◆ Brief
The exercise calls for the lines from the one containing "Task: Click the clear formatting icon" to the end of the data below to be output exactly, pictures excluded.

┏━━

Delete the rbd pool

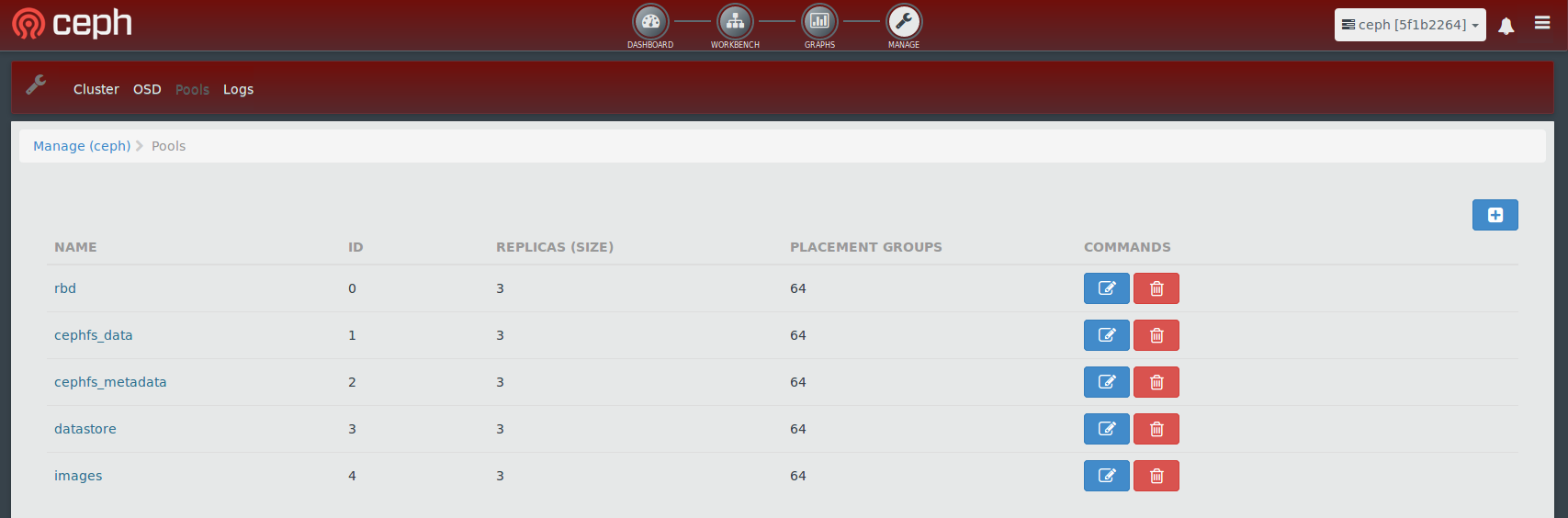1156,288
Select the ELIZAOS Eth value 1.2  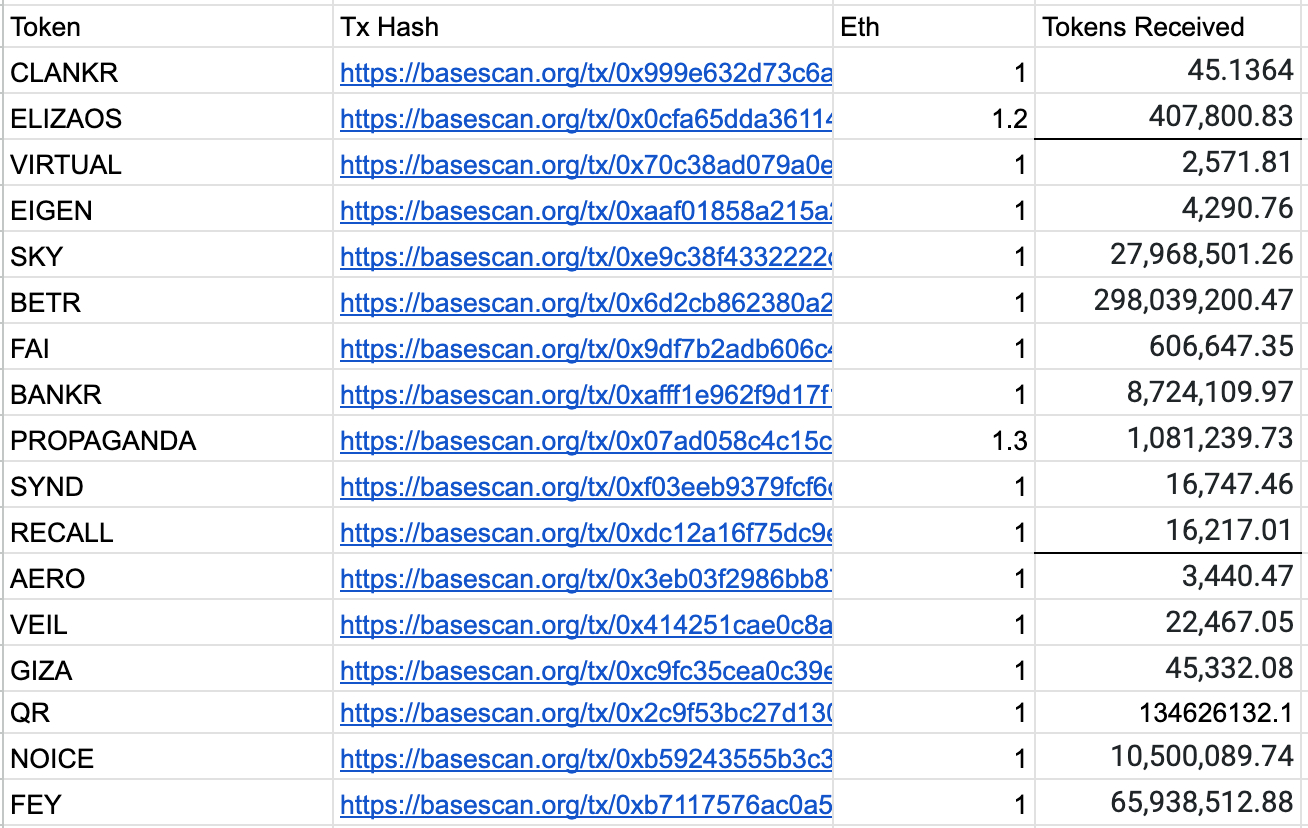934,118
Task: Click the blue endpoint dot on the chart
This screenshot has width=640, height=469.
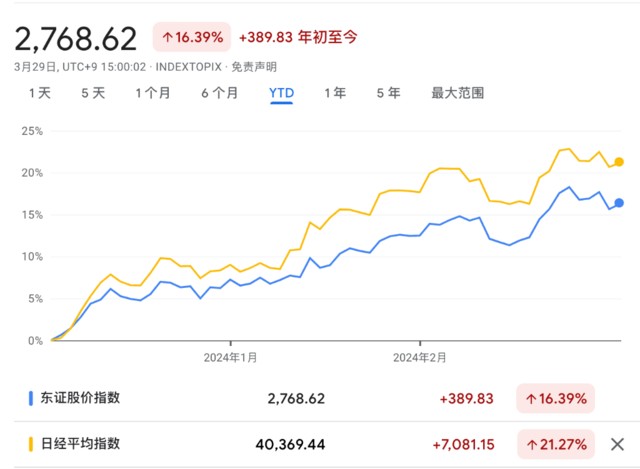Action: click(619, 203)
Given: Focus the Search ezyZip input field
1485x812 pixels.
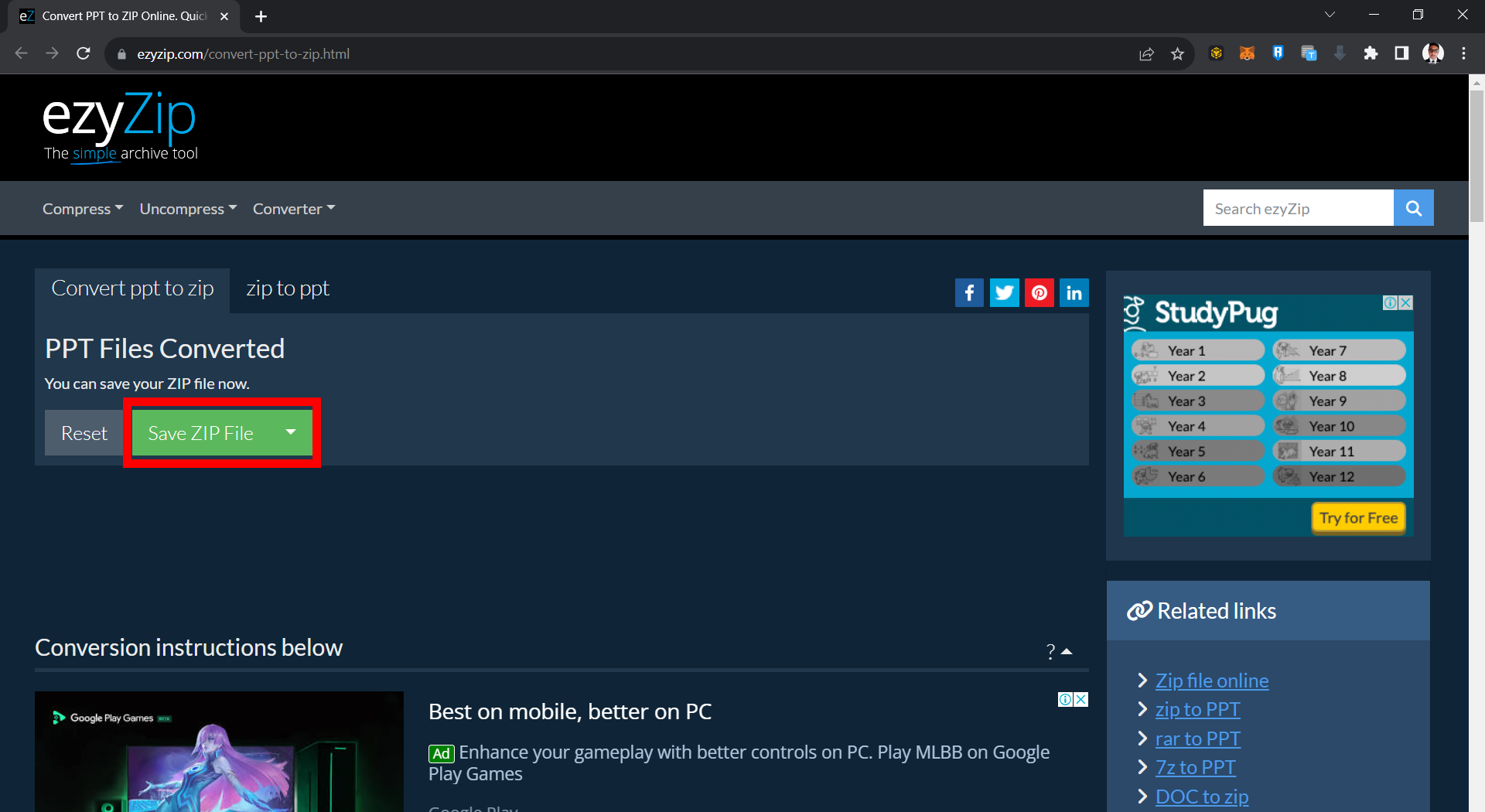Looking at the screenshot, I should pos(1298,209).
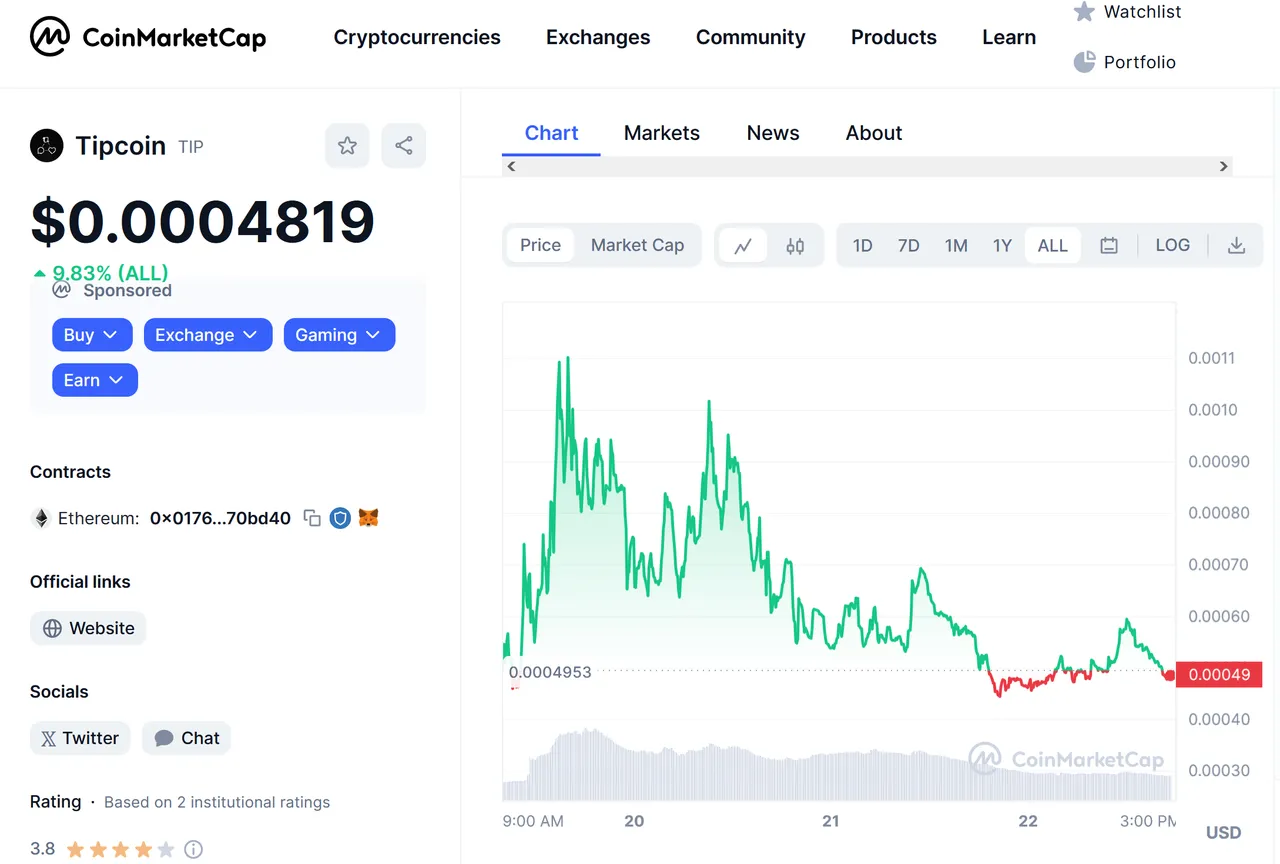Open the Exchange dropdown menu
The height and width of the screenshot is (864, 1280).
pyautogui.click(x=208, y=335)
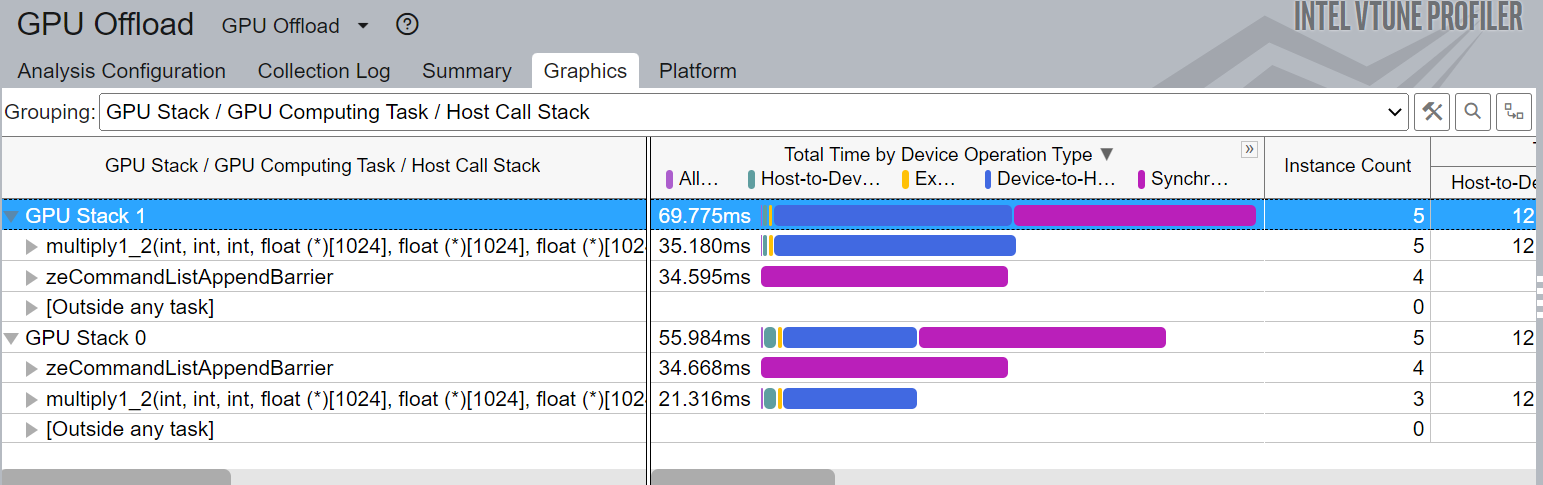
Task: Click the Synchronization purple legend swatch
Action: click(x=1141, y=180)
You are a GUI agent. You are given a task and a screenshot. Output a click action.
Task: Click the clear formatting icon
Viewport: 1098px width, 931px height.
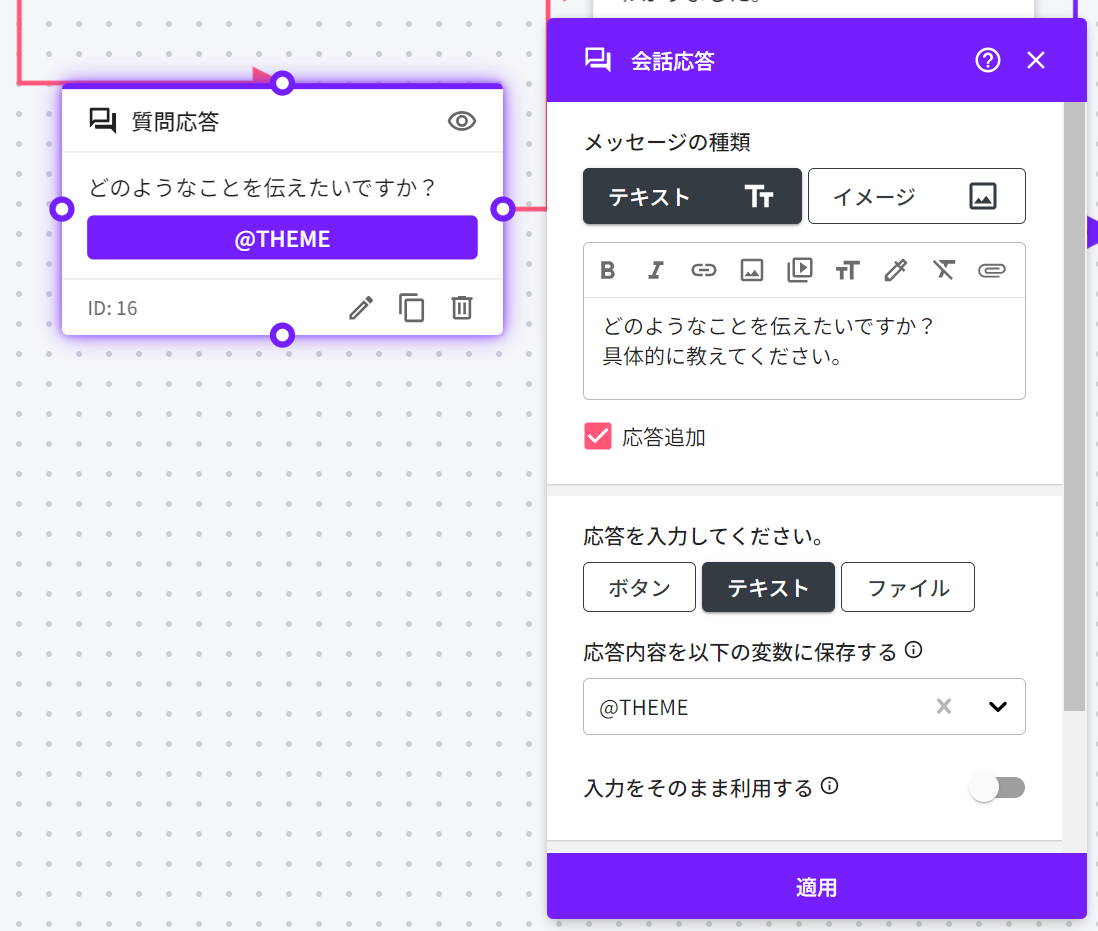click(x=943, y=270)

┗━━

◆ Response area
Task: Click the clear formatting icon
Viewport: 1098px width, 931px height.
click(x=943, y=270)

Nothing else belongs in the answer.